Суд над Аннунсиатой состоялся в декабре. Виновный Кольман и ряд невиновных иезуитских священников уже получили высшую меру наказания, но Аннунсиата, проведя шесть недель в тюрьме, была слишком слаба телом и духом, чтобы испытывать сильный страх. Все было, как во сне. Она даже не ждала, что когда-нибудь ее вызовут в суд, и жила надеждой, что король спасет ее, не доводя до этого дело. И то, что сейчас она стояла перед судьями, заставляло ее поверить в свою обреченность. Призрак Анны Болейн неотступно преследовал Аннунсиату, потому что в семье было хорошо известно, как Нанетта Морлэнд провожала эту несчастную королеву на суд, а чуть позже – на эшафот.
– Анна Болейн была невиновна, – неоднократно повторяла Аннунсиата Берч, – и, тем не менее, погибла в Тауэр Грин.
Кловис все эти недели не сидел сложа руки. Король был не в состоянии помешать суду, но предоставил ему всю имеющуюся информацию, чтобы тот мог обеспечить сильную защиту. Кловис основательно подготовился к суду, хотя и не смог морально подготовить к нему Аннунсиату, приписывая ее подавленность плохому самочувствию.
Аннунсиату лихорадило, когда она вошла в зал суда, словно в ад. Происходящее казалось ночным кошмаром. Как ее сюда занесло? На суд, где ее обвиняют в измене королю, другу и покровителю? Она впервые увидела Оутса. Перед глазами предстало нечто одиозное: круглое, как луна, лицо «украшали» тонкие, словно ниточка, губы, сам он, раздувшийся от самодовольства, напоминал индюка в брачный период, – все это приносило в его внешность налет шутовства. Обезьяна в мужском костюме. Аннунсиате почудилось, что Оутс нервно сглотнул и облизал губы, будто пробуя на вкус ее кровь, и она вздрогнула – ноги не держали ее. «Я не должна выглядеть так, будто вот-вот упаду в обморок, – подумала Аннунсиата, стискивая зубы. – Нельзя показывать им свой страх, ведь страх – признак вины». Она выпрямилась, высоко подняла голову и прошла к приготовленному для нее месту, чтобы предстать перед судом и присяжными.
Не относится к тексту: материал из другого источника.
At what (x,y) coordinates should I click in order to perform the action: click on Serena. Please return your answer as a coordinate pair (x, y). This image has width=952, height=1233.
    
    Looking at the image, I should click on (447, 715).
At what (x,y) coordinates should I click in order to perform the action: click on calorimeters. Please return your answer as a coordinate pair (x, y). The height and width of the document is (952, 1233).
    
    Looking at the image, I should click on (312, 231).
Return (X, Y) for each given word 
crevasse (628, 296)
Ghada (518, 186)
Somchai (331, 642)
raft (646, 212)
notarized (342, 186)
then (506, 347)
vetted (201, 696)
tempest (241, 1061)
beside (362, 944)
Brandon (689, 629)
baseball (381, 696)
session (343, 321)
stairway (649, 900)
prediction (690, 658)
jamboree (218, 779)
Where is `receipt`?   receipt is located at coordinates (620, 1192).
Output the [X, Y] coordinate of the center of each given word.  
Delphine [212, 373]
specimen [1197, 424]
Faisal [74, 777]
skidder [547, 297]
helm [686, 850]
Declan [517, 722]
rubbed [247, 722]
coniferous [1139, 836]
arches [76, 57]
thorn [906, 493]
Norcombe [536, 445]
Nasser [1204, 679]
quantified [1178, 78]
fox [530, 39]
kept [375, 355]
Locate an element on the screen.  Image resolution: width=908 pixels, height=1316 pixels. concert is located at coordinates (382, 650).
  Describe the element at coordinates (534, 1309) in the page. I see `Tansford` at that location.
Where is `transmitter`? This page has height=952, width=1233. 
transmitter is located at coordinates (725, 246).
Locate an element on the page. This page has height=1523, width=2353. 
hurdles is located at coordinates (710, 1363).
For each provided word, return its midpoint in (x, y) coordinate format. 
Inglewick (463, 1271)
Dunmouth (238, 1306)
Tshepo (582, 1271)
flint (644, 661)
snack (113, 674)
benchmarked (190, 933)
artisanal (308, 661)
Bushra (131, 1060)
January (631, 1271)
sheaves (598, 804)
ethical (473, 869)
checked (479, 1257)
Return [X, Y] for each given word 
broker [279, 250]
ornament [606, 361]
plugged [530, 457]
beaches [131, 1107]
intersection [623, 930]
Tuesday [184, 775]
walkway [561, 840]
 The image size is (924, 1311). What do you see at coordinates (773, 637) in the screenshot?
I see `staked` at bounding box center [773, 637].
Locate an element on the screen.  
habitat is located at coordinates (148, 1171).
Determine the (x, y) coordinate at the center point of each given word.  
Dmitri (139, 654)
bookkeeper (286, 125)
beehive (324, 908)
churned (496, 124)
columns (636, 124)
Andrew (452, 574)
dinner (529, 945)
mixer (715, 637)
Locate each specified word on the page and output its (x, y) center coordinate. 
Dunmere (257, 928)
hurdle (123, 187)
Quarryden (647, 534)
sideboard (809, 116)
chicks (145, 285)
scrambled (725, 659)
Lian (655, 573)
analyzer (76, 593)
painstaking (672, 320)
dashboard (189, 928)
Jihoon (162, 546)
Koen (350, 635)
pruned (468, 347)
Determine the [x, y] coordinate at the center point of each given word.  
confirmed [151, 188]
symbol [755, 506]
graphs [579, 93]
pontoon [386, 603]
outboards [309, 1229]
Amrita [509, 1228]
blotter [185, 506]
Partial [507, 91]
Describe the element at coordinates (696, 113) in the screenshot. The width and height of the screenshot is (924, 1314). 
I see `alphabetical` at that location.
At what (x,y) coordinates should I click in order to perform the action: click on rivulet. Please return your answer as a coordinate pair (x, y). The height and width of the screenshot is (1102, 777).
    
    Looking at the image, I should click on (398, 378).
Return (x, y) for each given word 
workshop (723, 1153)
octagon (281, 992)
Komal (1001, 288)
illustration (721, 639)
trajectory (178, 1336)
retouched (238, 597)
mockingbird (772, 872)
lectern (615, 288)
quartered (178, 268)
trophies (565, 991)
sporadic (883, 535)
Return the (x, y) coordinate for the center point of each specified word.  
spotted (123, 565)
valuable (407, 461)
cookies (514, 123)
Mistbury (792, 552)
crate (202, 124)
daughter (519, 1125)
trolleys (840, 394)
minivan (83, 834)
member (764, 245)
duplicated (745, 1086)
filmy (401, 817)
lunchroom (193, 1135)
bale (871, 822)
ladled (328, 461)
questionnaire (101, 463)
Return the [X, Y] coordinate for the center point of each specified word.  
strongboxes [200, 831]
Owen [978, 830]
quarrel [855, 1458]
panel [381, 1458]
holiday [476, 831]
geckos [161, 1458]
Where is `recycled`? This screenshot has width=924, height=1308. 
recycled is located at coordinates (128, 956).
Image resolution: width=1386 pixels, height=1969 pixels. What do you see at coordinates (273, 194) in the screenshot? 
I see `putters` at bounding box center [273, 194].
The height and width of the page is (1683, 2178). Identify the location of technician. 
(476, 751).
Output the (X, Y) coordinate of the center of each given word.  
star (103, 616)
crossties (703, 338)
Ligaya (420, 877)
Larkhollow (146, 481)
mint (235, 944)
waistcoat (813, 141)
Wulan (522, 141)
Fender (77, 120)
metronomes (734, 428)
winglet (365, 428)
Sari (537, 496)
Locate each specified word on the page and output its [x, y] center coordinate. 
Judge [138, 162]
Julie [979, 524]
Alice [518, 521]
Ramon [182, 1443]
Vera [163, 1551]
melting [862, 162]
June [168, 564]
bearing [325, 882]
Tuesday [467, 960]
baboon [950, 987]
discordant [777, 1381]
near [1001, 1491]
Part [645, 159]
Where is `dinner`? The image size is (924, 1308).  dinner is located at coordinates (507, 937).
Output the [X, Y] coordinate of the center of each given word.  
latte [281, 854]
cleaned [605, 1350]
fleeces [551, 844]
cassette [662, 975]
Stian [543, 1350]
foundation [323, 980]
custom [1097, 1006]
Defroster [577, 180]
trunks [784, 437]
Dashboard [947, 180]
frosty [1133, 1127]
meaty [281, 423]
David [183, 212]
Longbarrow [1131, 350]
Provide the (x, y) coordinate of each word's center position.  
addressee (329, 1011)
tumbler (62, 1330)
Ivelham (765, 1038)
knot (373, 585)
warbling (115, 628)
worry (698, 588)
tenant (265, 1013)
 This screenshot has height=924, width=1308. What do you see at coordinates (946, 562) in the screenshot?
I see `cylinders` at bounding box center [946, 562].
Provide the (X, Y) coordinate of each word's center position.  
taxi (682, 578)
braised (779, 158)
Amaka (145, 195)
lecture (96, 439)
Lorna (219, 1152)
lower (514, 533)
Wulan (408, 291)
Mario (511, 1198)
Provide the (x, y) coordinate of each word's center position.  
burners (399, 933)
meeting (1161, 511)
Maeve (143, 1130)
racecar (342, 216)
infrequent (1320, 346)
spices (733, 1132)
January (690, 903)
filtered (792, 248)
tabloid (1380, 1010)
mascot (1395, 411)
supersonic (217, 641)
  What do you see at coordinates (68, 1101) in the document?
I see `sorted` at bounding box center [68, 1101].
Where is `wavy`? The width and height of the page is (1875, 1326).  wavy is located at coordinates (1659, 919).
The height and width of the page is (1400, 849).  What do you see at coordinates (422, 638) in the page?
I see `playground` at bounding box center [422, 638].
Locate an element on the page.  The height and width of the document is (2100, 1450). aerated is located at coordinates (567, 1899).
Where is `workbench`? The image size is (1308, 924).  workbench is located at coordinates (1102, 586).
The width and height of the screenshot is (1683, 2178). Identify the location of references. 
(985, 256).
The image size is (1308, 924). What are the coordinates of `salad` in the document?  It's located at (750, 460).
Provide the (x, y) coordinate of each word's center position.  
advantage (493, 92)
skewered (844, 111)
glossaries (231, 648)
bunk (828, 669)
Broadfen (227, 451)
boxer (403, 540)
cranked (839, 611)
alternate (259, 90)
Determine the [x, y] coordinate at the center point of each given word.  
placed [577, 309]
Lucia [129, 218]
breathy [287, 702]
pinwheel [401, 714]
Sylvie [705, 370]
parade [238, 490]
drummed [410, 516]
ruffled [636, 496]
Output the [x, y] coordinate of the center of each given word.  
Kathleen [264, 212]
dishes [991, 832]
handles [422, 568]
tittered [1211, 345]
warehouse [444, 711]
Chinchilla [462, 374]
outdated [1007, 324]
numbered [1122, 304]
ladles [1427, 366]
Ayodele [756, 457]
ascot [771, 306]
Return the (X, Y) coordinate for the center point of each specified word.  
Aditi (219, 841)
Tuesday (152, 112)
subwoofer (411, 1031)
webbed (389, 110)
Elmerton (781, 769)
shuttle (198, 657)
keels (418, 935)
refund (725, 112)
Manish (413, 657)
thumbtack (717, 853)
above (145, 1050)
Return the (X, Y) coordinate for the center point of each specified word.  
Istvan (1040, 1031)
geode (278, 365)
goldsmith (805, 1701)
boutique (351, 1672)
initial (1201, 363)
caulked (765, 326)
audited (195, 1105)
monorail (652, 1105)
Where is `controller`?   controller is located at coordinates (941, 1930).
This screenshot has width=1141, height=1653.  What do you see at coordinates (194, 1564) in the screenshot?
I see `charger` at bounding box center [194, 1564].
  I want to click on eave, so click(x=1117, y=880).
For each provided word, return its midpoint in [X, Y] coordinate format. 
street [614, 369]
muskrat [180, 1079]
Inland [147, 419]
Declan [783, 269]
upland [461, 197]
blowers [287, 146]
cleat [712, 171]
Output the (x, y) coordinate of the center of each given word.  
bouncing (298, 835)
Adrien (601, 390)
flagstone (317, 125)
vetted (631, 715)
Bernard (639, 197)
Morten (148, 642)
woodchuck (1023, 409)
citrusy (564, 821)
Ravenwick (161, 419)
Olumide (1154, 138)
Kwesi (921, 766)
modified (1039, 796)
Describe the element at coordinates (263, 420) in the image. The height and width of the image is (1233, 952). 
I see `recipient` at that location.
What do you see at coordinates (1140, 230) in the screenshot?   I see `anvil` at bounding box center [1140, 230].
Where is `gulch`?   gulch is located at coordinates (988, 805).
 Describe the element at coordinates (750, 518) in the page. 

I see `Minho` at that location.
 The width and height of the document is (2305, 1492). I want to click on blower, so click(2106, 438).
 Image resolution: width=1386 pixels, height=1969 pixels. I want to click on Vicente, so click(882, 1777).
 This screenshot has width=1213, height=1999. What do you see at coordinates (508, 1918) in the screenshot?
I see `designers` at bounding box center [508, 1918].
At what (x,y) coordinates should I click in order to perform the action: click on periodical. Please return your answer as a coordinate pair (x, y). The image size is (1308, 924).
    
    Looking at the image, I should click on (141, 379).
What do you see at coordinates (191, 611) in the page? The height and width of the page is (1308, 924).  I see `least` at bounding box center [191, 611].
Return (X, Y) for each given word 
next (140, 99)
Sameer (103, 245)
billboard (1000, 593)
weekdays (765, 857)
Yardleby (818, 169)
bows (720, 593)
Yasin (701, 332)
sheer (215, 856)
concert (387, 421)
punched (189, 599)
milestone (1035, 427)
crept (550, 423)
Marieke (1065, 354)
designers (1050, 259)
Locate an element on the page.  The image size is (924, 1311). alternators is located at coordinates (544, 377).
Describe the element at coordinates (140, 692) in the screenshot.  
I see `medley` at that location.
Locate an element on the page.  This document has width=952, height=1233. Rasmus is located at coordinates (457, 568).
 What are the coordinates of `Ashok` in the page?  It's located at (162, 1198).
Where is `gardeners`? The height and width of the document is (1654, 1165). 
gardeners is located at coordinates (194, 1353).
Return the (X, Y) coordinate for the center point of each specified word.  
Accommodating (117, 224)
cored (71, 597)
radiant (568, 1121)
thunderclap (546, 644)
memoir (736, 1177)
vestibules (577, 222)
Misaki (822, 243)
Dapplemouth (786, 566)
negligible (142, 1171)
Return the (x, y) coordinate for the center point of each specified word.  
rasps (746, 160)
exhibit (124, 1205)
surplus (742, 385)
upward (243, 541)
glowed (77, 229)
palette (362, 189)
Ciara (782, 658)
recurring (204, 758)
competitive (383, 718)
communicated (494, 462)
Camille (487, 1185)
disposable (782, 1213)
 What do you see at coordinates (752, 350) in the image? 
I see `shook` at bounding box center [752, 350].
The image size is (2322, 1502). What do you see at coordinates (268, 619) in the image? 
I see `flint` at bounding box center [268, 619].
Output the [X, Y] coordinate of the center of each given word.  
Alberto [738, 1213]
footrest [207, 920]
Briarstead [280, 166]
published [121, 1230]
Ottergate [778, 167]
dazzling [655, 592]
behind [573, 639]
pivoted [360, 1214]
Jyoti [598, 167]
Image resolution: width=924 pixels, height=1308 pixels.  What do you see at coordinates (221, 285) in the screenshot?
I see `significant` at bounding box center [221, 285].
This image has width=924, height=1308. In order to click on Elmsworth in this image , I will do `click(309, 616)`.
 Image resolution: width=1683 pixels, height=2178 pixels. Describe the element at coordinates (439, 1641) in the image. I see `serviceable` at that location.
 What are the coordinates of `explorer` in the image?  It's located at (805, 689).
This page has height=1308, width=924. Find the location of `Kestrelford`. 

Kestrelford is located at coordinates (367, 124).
Аннунсиата была настолько худа и бледна, что по залу суда пронесся шепот жалости. Она до сих пор была в трауре по сыну и в темном платье казалась еще моложе и прекрасней. Во время чтения обвинительного акта она смотрела прямо перед собой. Ей в вину ставили тайную связь с кузеном, иезуитским священником, с целью помочь иезуитской конгрегации в заговоре против короля. Оутс вскочил, подпрыгнул и начал обвинительную речь.
Многое из того, что он сказал, было противоречивым и нелепым, но слова лились беспрерывно и быстро, он был почти в экстазе, и музыка его речи настолько захватила толпу, что мало кто обращал внимания на ее смысл. Оутс говорил о том, что графиня – убежденная католичка, состоявшая на службе у первой герцогини Йоркской сразу же по представлению ко двору, и что та помогла ее кузену Эдмунду поступить в семинарию в Сент-Омере. Как полагала Аннунсиата, эти сведения он получил от Эдмунда или от кого-то, кто был с ним в Сент-Омере.
По словам Оутса, графиня продолжала служить обоим Йоркам и часто посещала с ними мессы; она оставила мужа, поскольку тот отказался стать папистом. Аннунсиата выслушала это с облегчением, подумав, что, по крайней мере, Ральф и другие члены семьи вне опасности.